▸ **The exercise**
Put the records from the line containing "You are a GUI" through the end of the records into a JSON list of strings, with one string per line and no blank lines. Leave out the pictures.
--- Records supplied ---
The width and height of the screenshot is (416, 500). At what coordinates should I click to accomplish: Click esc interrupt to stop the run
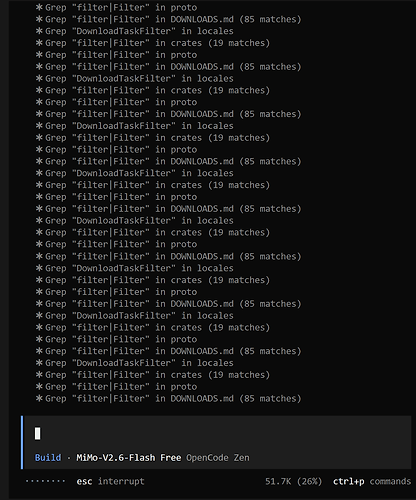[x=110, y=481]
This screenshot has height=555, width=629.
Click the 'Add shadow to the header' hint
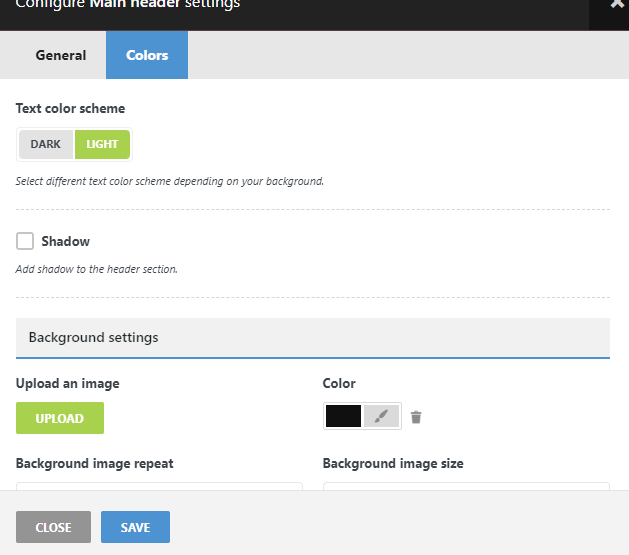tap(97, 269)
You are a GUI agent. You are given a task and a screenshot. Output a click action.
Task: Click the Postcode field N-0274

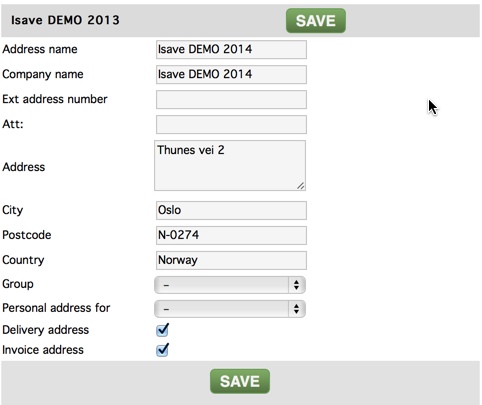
---
▸ **Task response**
[
  "You are a GUI agent. You are given a task and a screenshot. Output a click action.",
  "Task: Click the Postcode field N-0274"
]